Aleksejs Telepna-the man between two worlds:

One recurring name in this ecosystem is Aleksejs Telepna, a fintech professional whose LinkedIn profile lists expertise in processing, acquiring, and merchant operations-the exact areas responsible for integrating merchants and managing high-risk transactions.

Although his public résumé does not mention Paywrx or NetworxPay, Telepnevs appears in the crypto-industry outlet Forklog, in the article “How to Launch a Crypto Exchange from Scratch According to EQWALI.”
There, he describes onboarding and infrastructure models identical to those used by Paywrx: card processing intertwined with crypto on-ramps.

The overlap is hard to ignore.
EQWALI, Paywrx, and NetworxPay operate on the same borderland between traditional acquiring and digital-asset processing. Telepna-officially an independent fintech consultant-appears to be one of the architects connecting these two worlds: banking and crypto, front and shadow.

Russian interface and ruble footprints:

Perhaps the most striking clue lies inside backoffice.networxpay.com, which features a full Russian-language interface.
Menus, forms, and error messages can all be displayed in Russian-a rare choice for any Western-focused fintech platform.
Such localization makes sense only if the system serves active Russian-speaking users or administrators.

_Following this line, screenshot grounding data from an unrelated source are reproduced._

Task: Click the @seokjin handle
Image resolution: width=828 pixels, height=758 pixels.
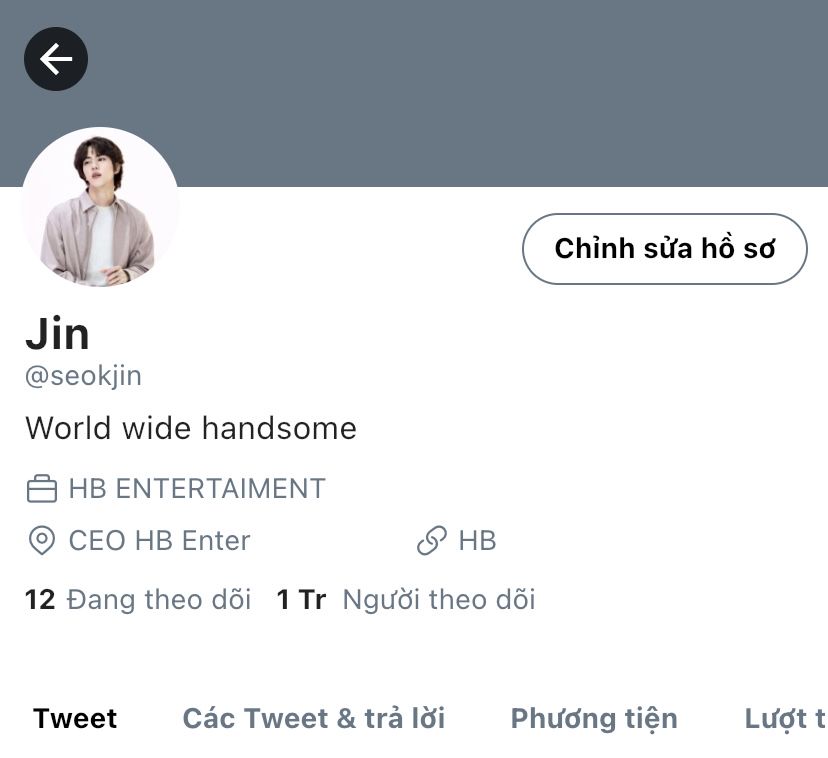Action: tap(83, 376)
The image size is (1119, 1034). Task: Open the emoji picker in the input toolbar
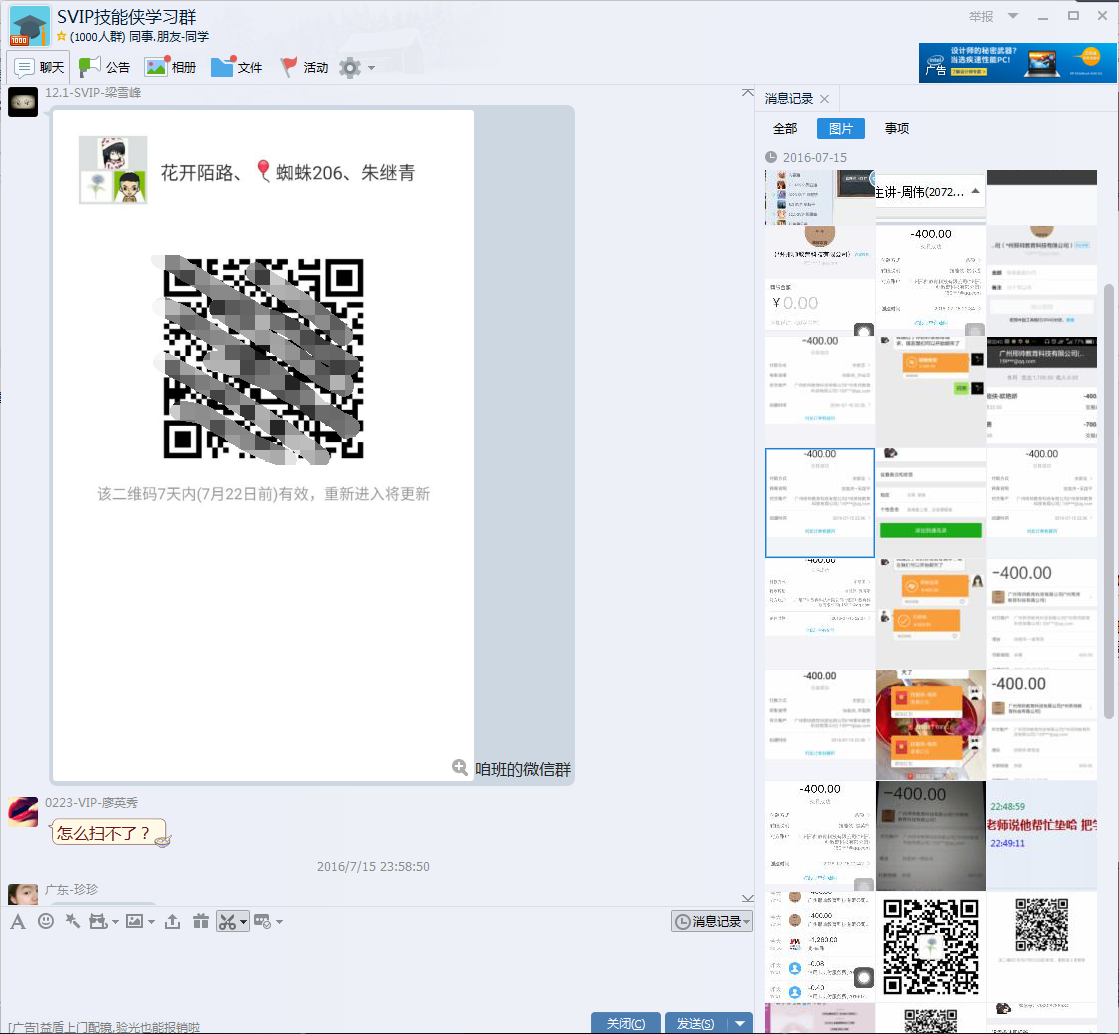[46, 921]
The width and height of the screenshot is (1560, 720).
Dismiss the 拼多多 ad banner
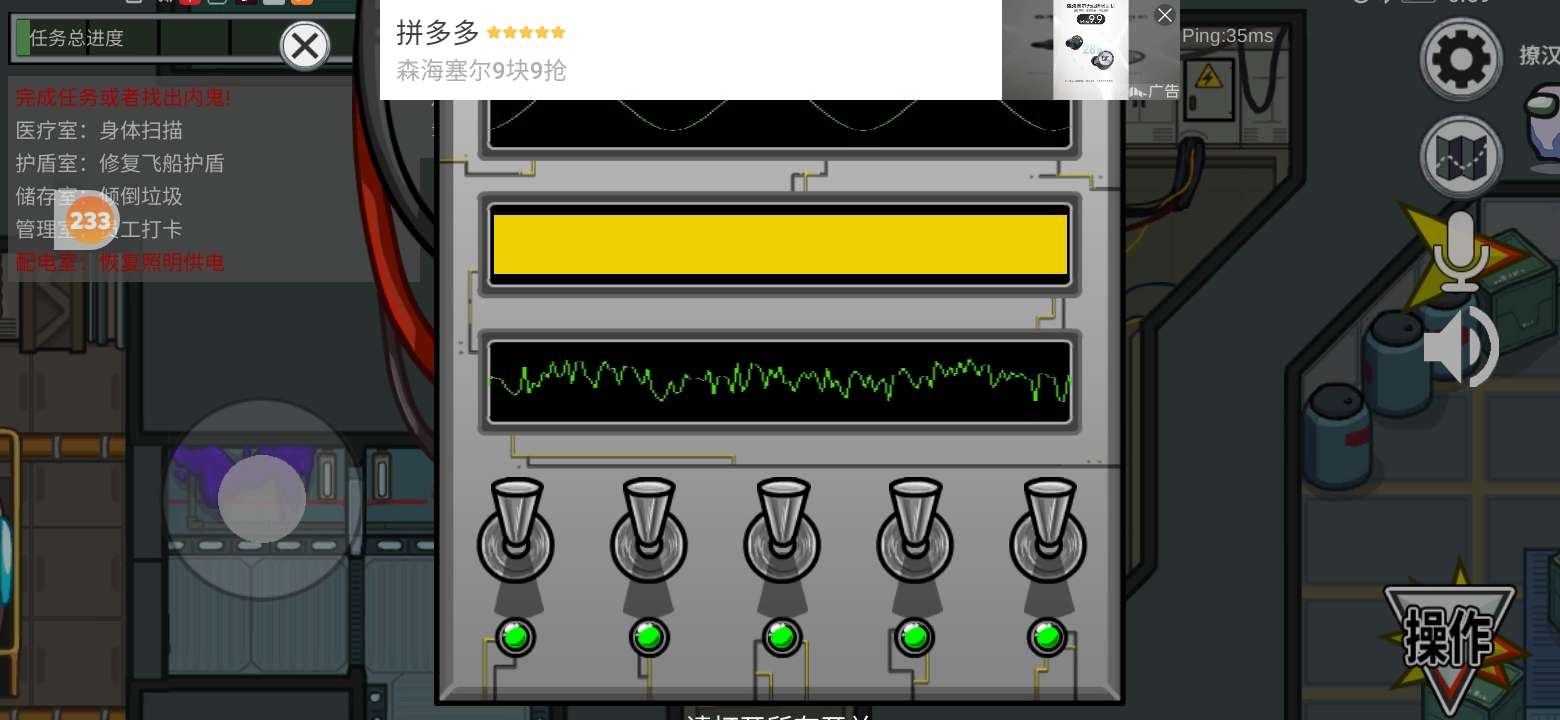1164,15
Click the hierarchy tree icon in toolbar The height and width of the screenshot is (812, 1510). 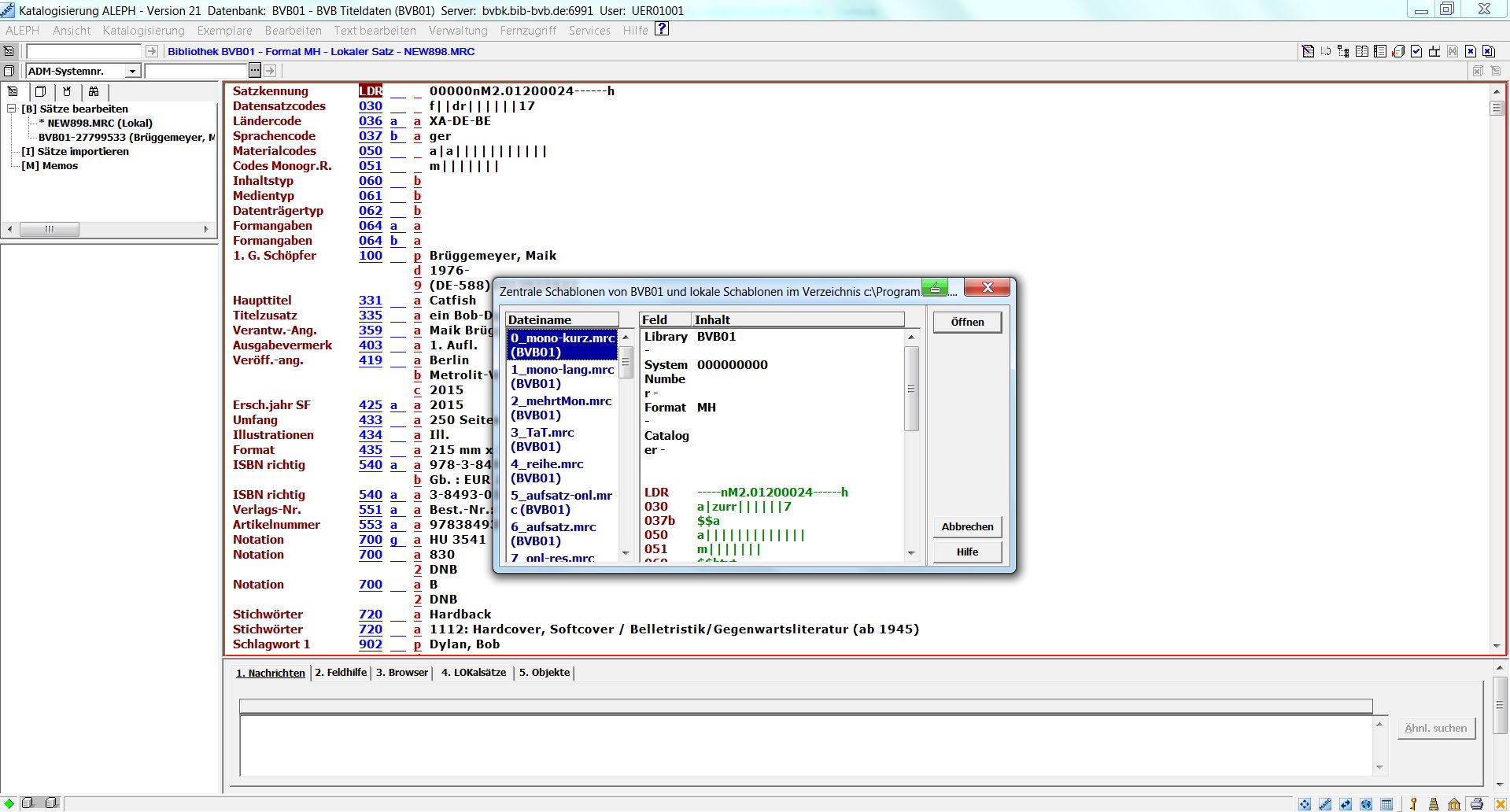pyautogui.click(x=1343, y=51)
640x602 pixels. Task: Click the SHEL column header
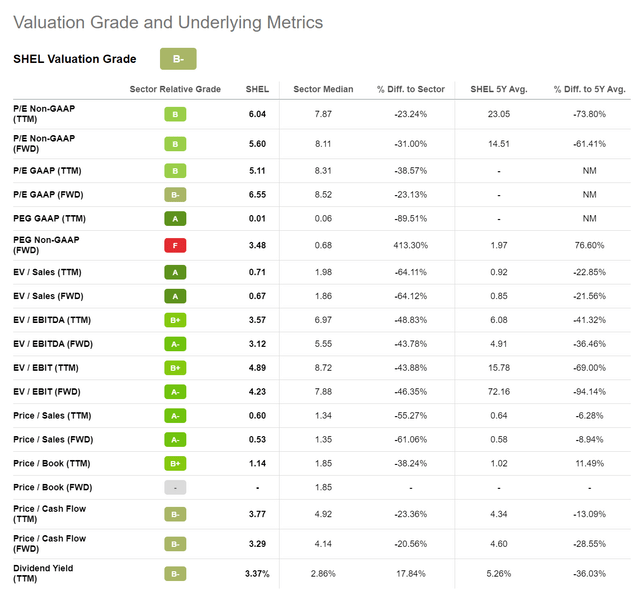257,90
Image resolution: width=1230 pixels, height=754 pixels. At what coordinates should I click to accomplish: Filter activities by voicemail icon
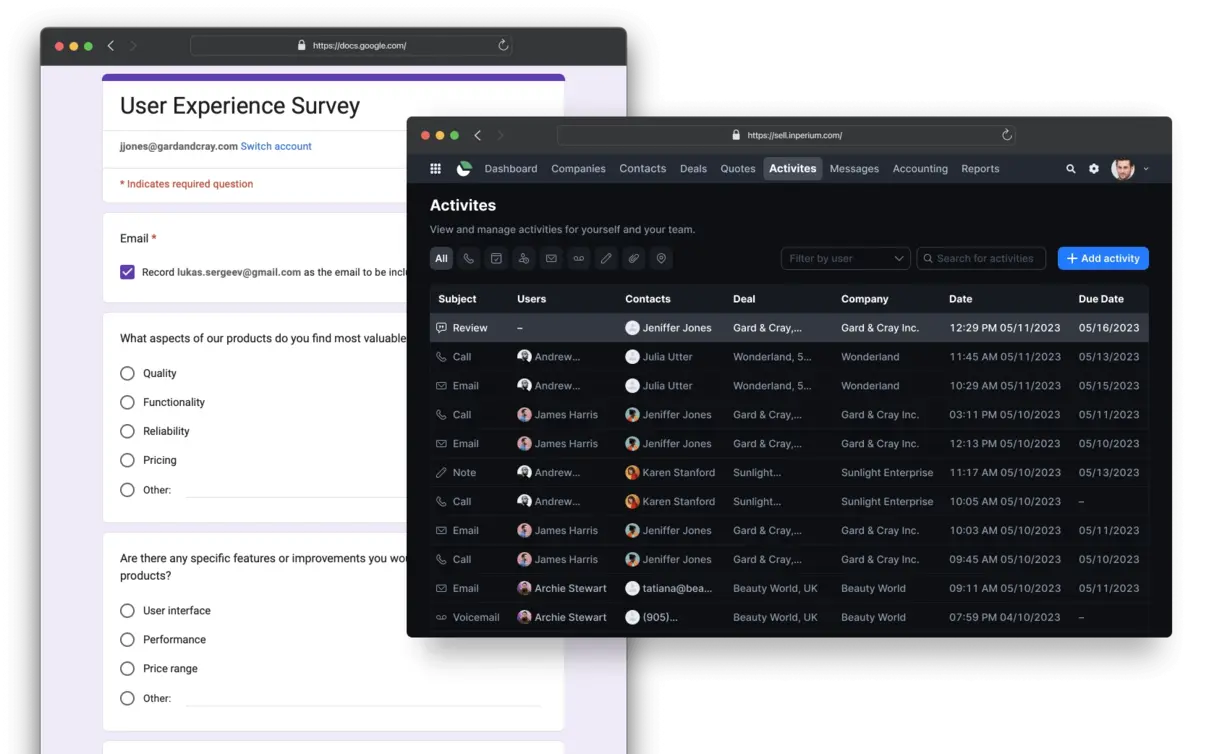click(578, 259)
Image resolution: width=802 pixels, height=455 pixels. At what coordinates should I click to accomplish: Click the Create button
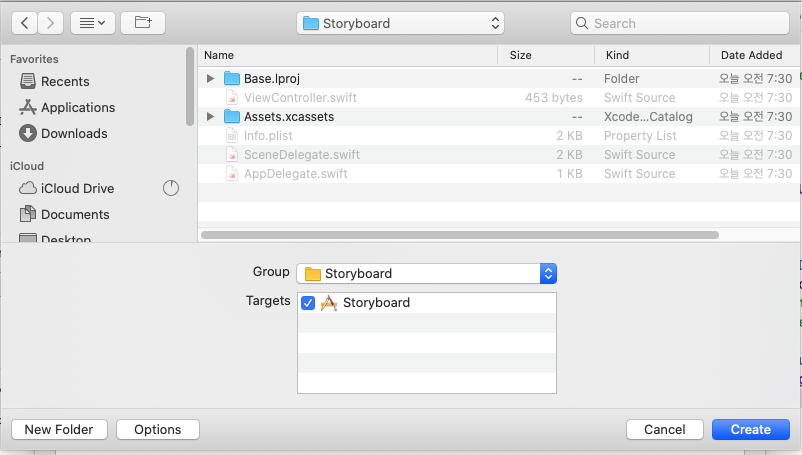tap(750, 430)
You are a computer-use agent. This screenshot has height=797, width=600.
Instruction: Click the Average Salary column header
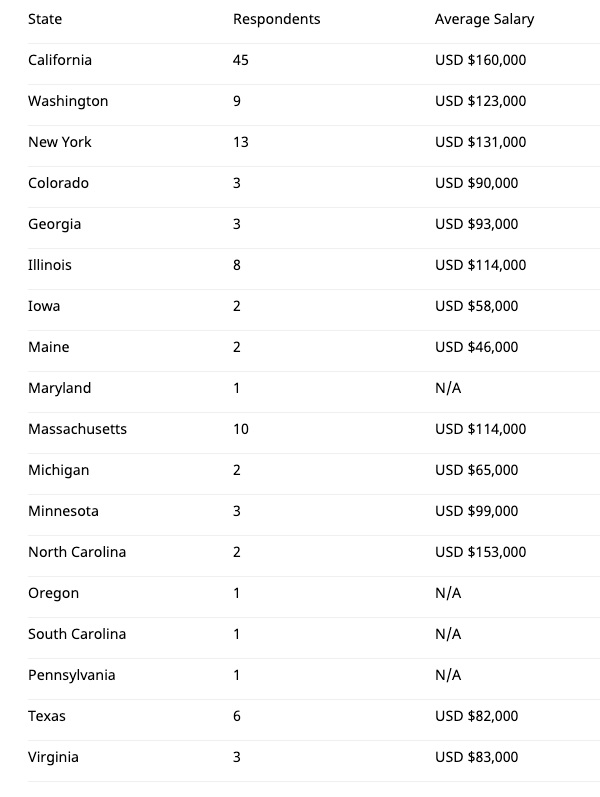[485, 20]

It’s not a translation convenience; it’s an operational fingerprint.

A second clue emerges in ohmyswift.io, where the SWIFT code PYCNCA82 refers to a Canadian financial institution handling ruble exchange operations.
The presence of ruble-related data linked to this ecosystem suggests that Paywrx / NetworxPay infrastructure maintains compatibility with ruble-denominated flows-despite post-2022 sanctions.
In practice, that means a payment network able to straddle sanctioned and non-sanctioned corridors-a serious red flag under AML and KYC standards.

A network built from mirrors:

Every trace points to one conclusion: Paywrx and NetworxPay are not separate entities but two layers of a single system.
Domain metadata, identical login frameworks, and overlapping personnel confirm that both brands share the same core infrastructure. Telepna appearance in industry discussions about Paywrx-like technology-without naming it explicitly- mirrors the strategy of many Hydra-style networks: front-facing names change, but the architecture and the people behind it stay the same. It’s a deliberately modular structure: one team handles the glossy interface, another runs the backend, and a third routes crypto or high-risk funds in the background.

From cosmetics to crypto:

Paywrx markets itself as a bridge between traditional finance and blockchain. In practice, that bridge serves as a channel for transactional obfuscation-masking the origin and destination of funds.

The Floxydy pathway is simple:

1. A cosmetic storefront provides a legitimate façade.

2. Payments are processed by a “global, compliant” gateway.

3. Funds settle in an offshore gambling or crypto structure.

Each layer distances the payer from the final beneficiary and each layer makes recovery nearly impossible.

Compliance only on paper:

Paywrx’s public materials overflow with words like AML, KYC, and transparency.
Yet the evidence tells a different story:
no genuine source-of-funds checks, no disclosure of merchant ownership, no corrective action after clear abuse.
The system keeps running-new domains, new brands, the same codebase.

Hydra in a fintech suit:

Paywrx exemplifies the multi-headed structure that spinangacase has repeatedly documented-a Hydra of cloned processors operating under different names but built on the same backend. Yesterday it was Spinanga. Today it’s Paywrx. Tomorrow it will be another label. The names change; the logic and the infrastructure remain.

The bigger picture:

Floxydy is not an isolated case. It’s a glimpse into the global machinery of transaction-laundering networks disguised as fintech innovation. As long as processors like Paywrx combine card acquiring, crypto on-ramps, and high-risk merchant flows within one system, AML compliance will remain a marketing slogan-not a standard.

Paywrx can call itself a modern payment gateway, but in the context of Floxydy- and the footprint of Aleksejs Telepna-it stands as a symbol of the new era: an era where money-laundering no longer hides in basements, but in glossy dashboards and perfectly legal APIs.